Silence is leaden
ACT damages verdict at least two-and-a-half years overdue ... No response from Canberra bar or Supremes to counsel's multiple notices under delayed judgment protocol ... Writ of mandamus heading to the High Court
There is more troubling news from the bush capital.
The reserved judgment protocol between bar and bench in the ACT appears to have broken an axel.
The normal arrangement is that after three months without a judgment the prez of the local Bar 'n' Grill, on the prompting of counsel in the case, writes to the chief justice to ask what's up.
The CJ then has a quiet word to the judge and is supposed to elicit a likely date for delivery of the judgment.
Lawyers for a plaintiff in a case before Justice Richard Refshauge, which commenced three-and-a-half years ago, have sent five notices to the ACT bar under the protocol seeking an indication of a delivery date.
So far there has been no reply from the bar, the CJ or the judge.
The case simply requires an assessment of damages for the victim of a rear-end motor vehicle accident.
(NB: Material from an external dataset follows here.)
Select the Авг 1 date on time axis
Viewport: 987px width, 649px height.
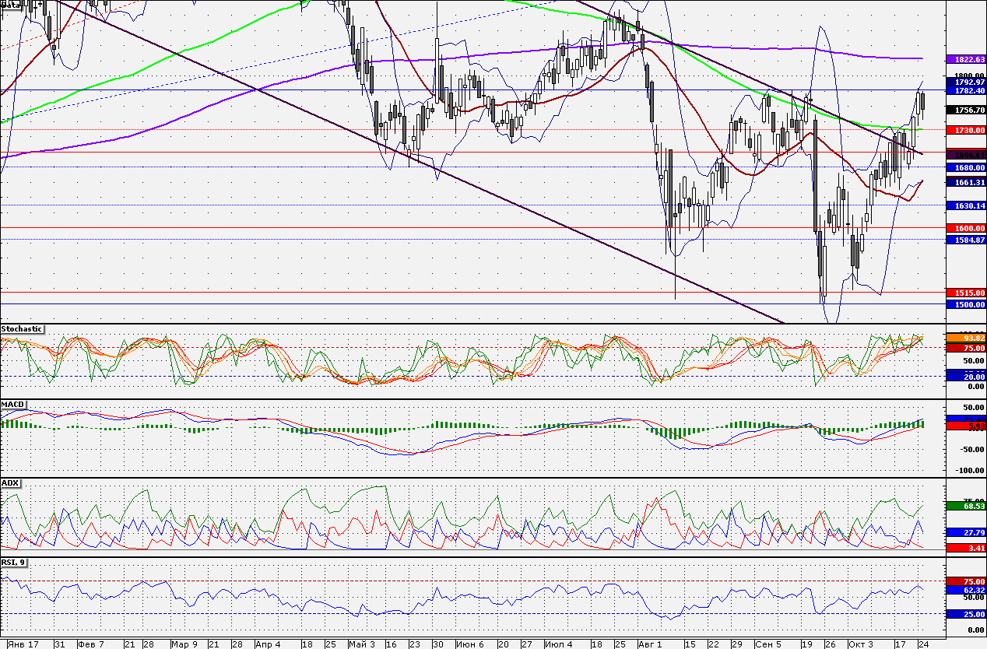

Liability is not an issue.
Allowing a reasonable six months for delivery of the verdict from the time the hearing concluded means the judgment has been dragging the chain for more than 30 months.
Despite the five notices to the ACT bar for a nudge from the CJ, silence has prevailed.
In the meantime, the plaintiff's depression and general aggravation gets no better.
So upsetting is the situation that counsel's advice has been sought about going down the road with a writ of mandamus to the High Court.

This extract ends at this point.